--- ACTIVITY ---
From the line containing "The image size is (634, 421)." to the end of the records, print every line exactly, both ends included, and leave out the pictures.

Items from a data source
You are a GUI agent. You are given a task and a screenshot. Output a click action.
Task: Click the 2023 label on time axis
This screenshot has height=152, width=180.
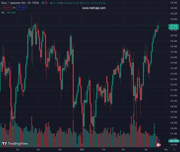click(82, 150)
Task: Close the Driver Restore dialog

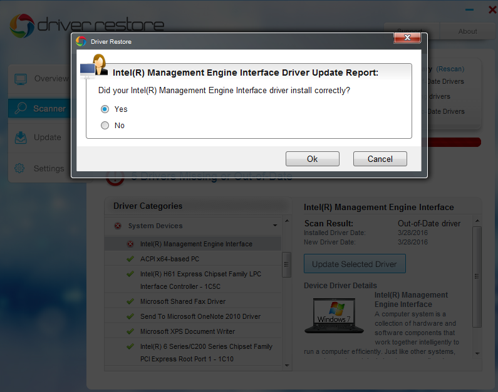Action: pos(407,38)

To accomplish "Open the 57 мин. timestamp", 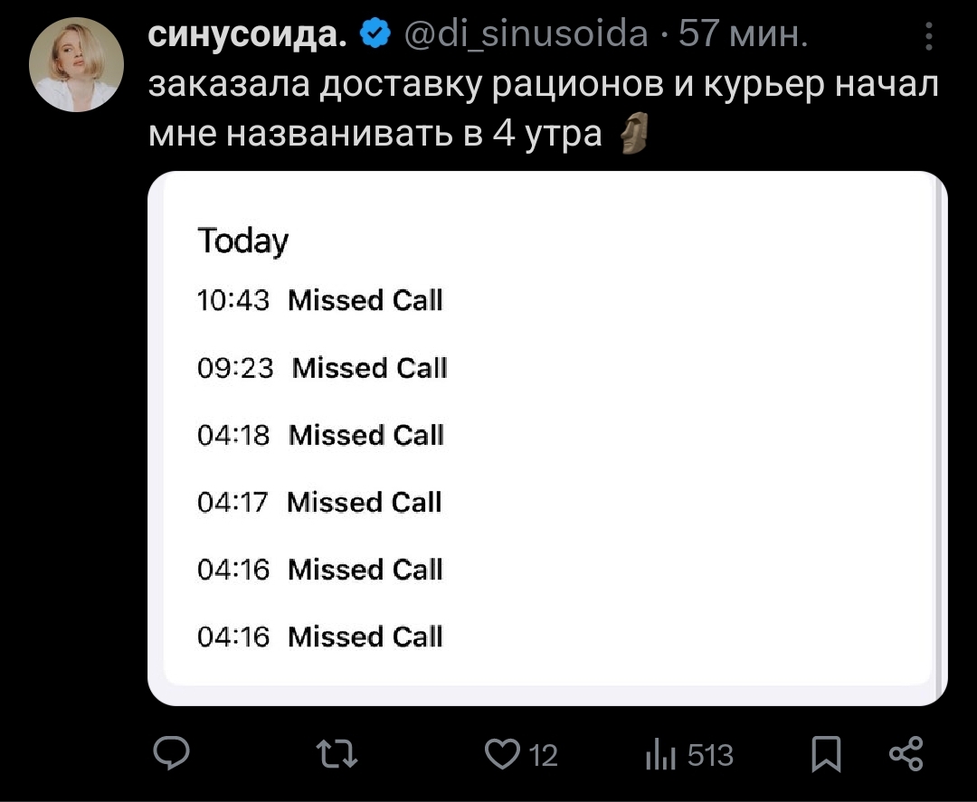I will 743,33.
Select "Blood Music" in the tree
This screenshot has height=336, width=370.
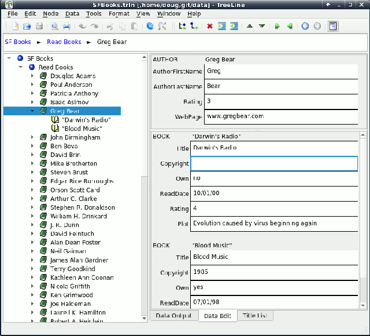pos(82,128)
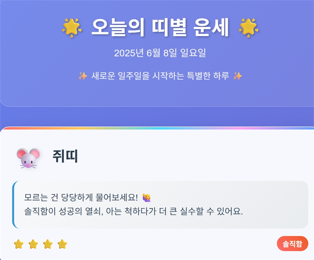Click the rainbow gradient bar atop the card
Image resolution: width=314 pixels, height=260 pixels.
pos(157,128)

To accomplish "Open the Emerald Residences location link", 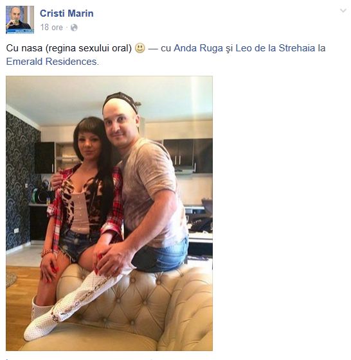I will 51,62.
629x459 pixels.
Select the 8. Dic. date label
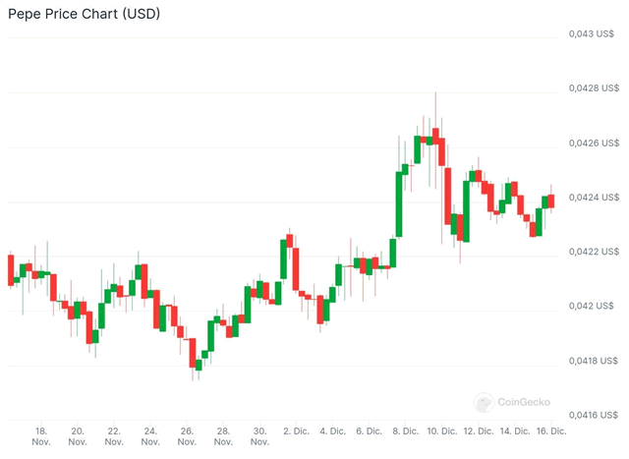pyautogui.click(x=405, y=430)
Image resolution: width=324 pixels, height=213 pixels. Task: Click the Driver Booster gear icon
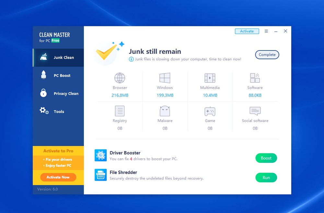tap(100, 155)
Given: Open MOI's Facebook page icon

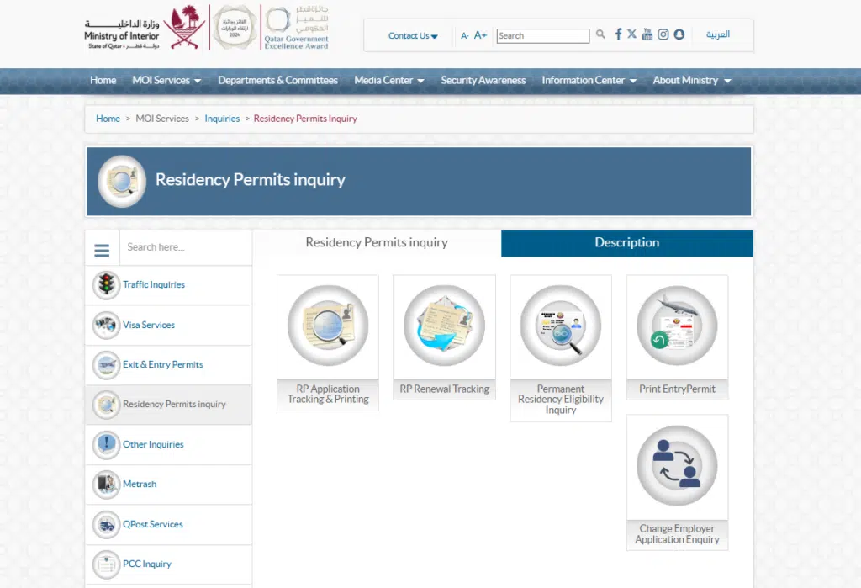Looking at the screenshot, I should [x=618, y=34].
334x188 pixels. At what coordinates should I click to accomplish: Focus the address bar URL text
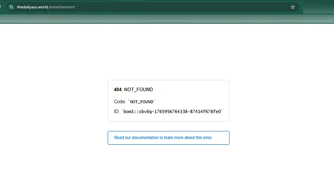[x=45, y=7]
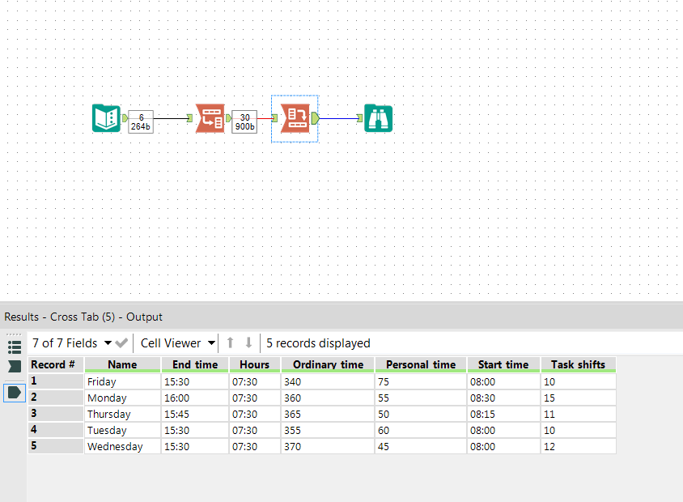This screenshot has width=683, height=502.
Task: Click the Name column header
Action: click(122, 364)
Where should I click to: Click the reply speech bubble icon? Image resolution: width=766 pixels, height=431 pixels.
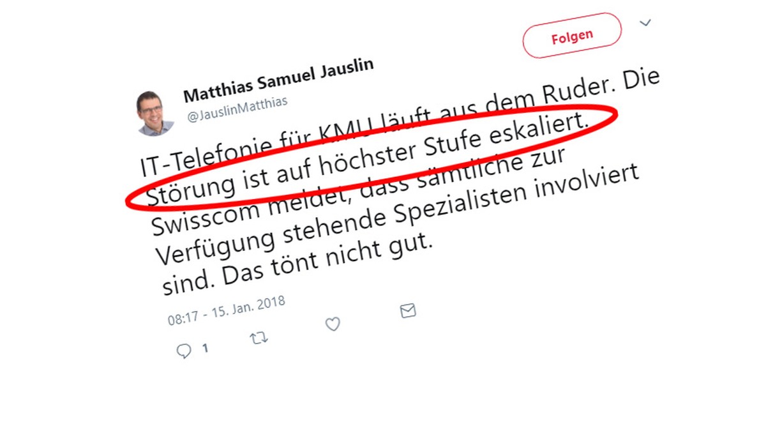pos(184,351)
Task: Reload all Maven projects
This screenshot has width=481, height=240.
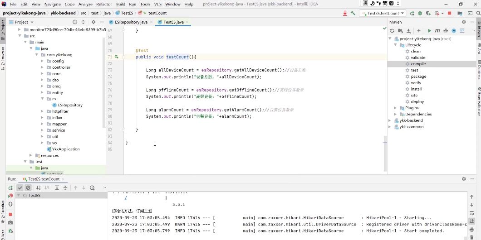Action: point(392,31)
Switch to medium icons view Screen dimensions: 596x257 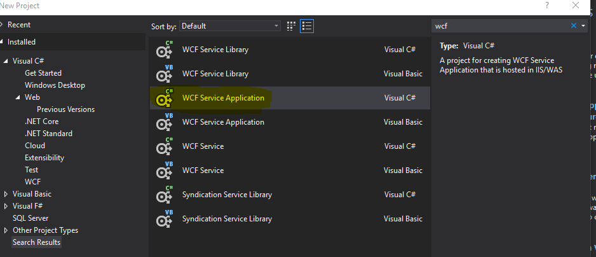292,26
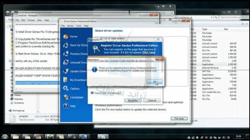Click the Help question mark icon in sidebar

[x=66, y=106]
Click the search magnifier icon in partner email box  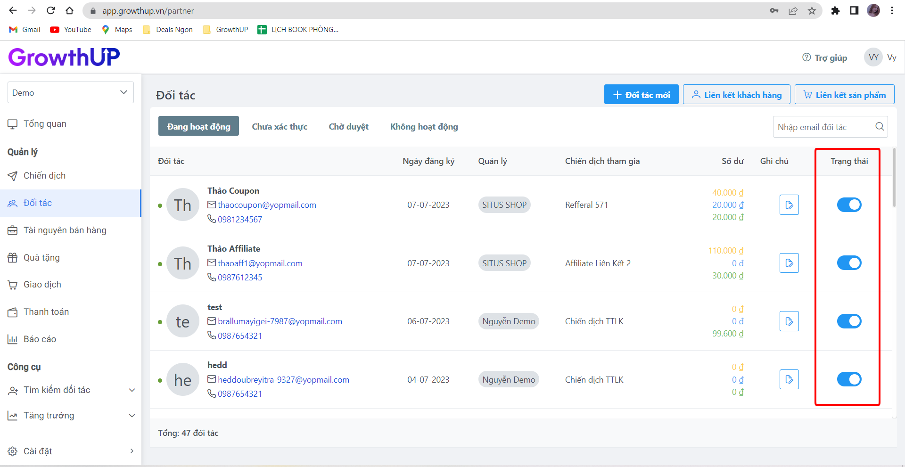tap(879, 127)
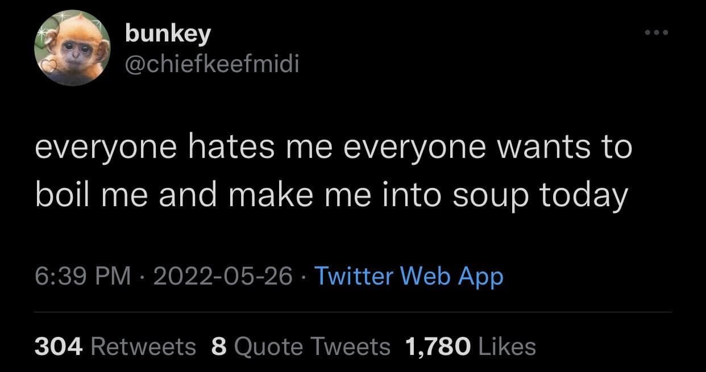Click tweet line starting "boil me and"
The image size is (706, 372).
331,195
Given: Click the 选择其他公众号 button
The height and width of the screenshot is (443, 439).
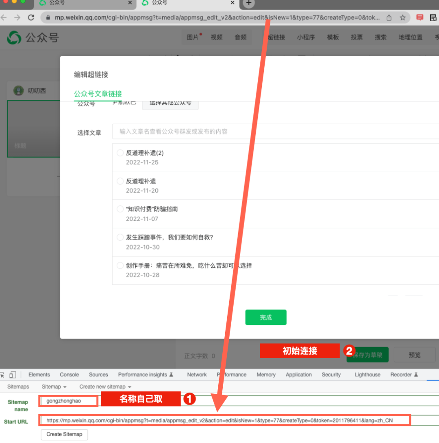Looking at the screenshot, I should [170, 104].
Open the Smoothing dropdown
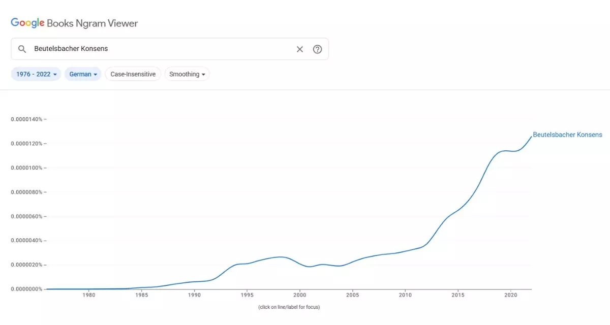Image resolution: width=610 pixels, height=325 pixels. click(x=187, y=74)
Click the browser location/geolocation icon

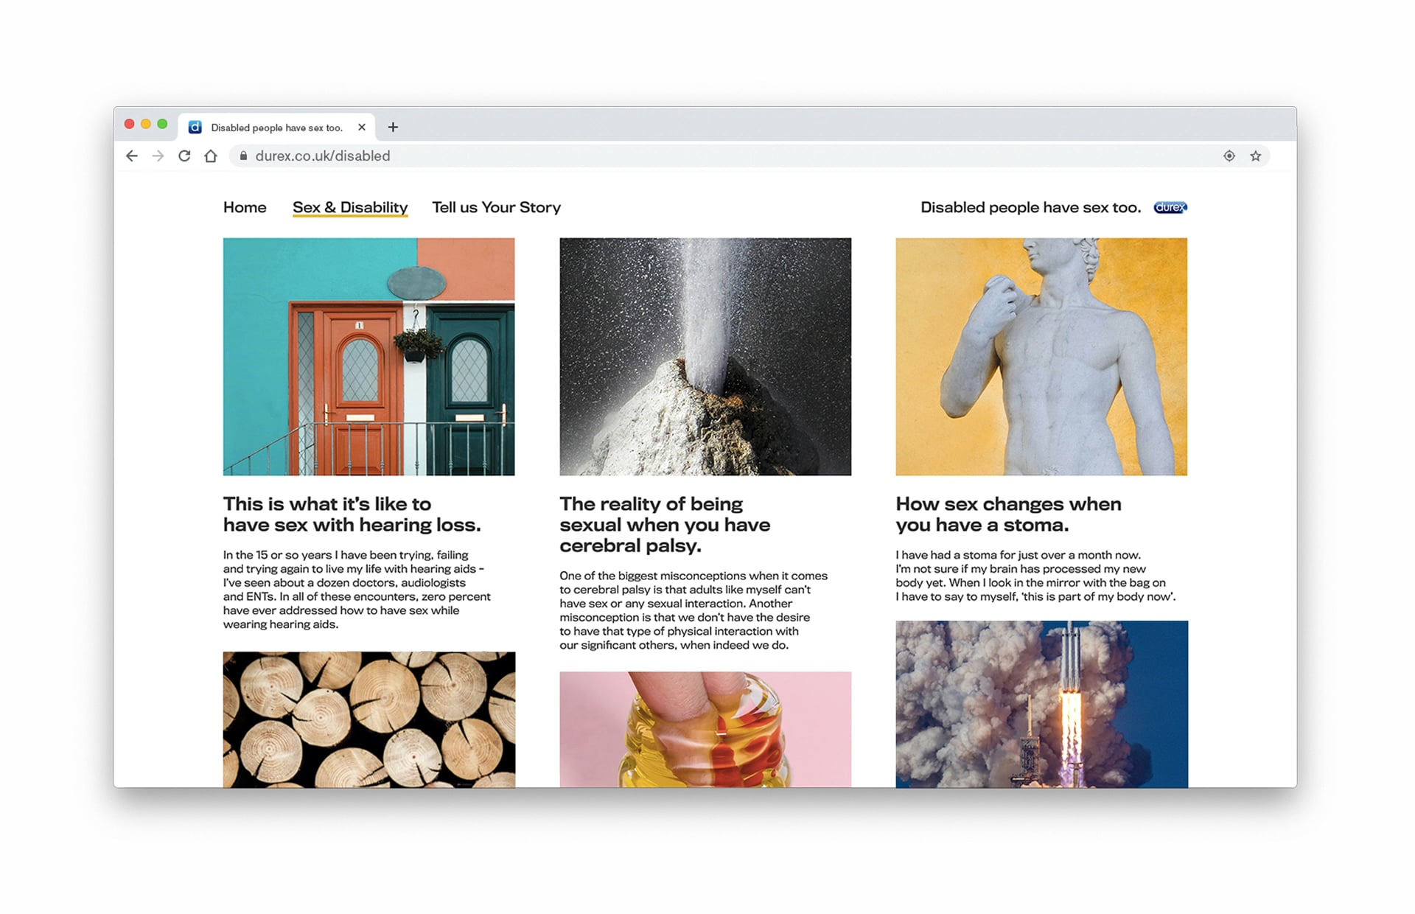(x=1231, y=156)
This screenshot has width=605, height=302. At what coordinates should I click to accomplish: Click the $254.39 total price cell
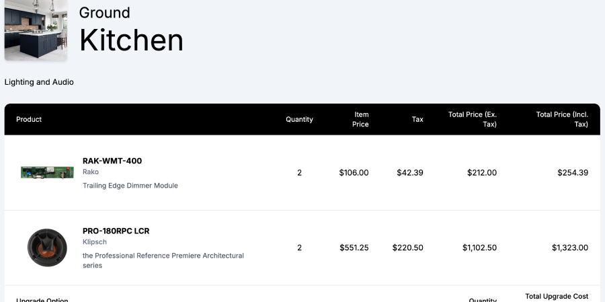click(573, 173)
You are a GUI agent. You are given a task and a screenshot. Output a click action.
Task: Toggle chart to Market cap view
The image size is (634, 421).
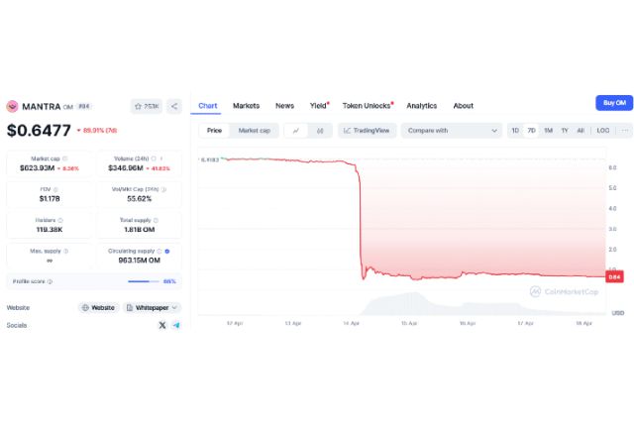(x=254, y=131)
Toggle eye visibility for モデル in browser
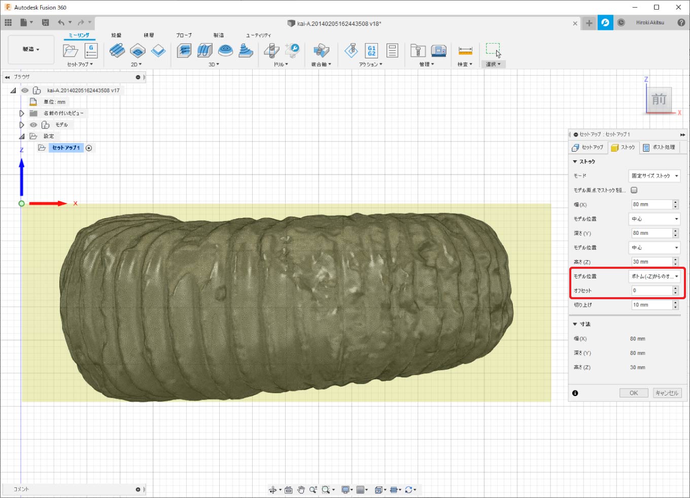690x498 pixels. click(33, 125)
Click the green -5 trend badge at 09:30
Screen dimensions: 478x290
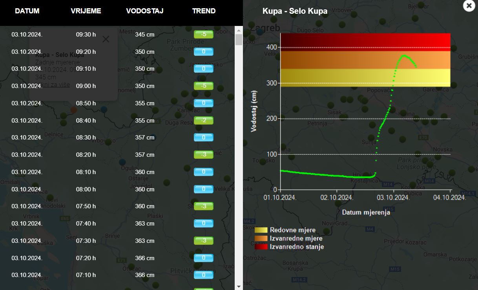click(203, 35)
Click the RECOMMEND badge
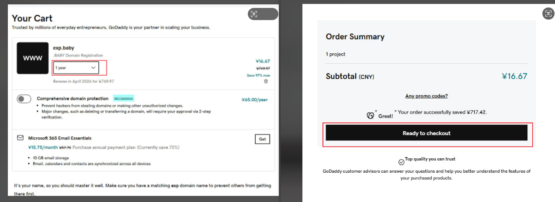Screen dimensions: 555x202 click(x=123, y=98)
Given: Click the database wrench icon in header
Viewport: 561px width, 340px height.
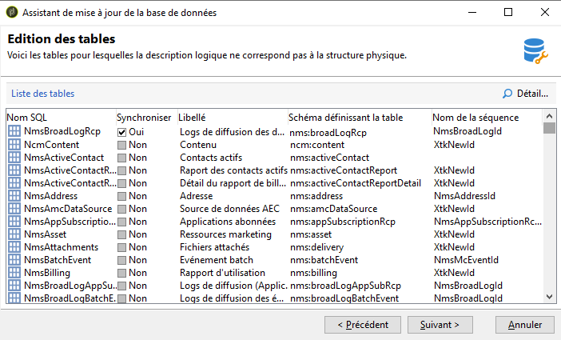Looking at the screenshot, I should 535,51.
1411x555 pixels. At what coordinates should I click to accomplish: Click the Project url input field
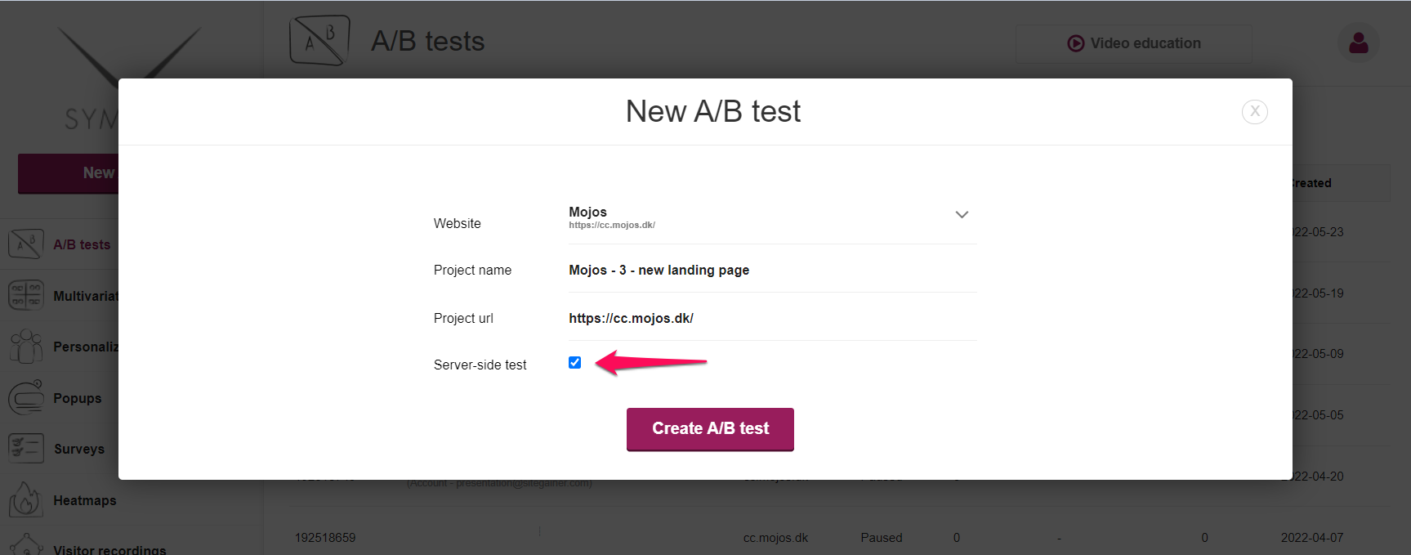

--- SOLUTION ---
The image size is (634, 421).
(x=254, y=131)
Toggle eye visibility for モデル in browser
690x498 pixels. click(33, 125)
Click the green -5 trend badge at 09:30
Screen dimensions: 478x290
click(203, 35)
Click the RECOMMEND badge
Screen dimensions: 555x202 click(x=123, y=98)
Given: Click the database wrench icon in header
Viewport: 561px width, 340px height.
Looking at the screenshot, I should 535,51.
1411x555 pixels. At what coordinates should I click to accomplish: Click the Project url input field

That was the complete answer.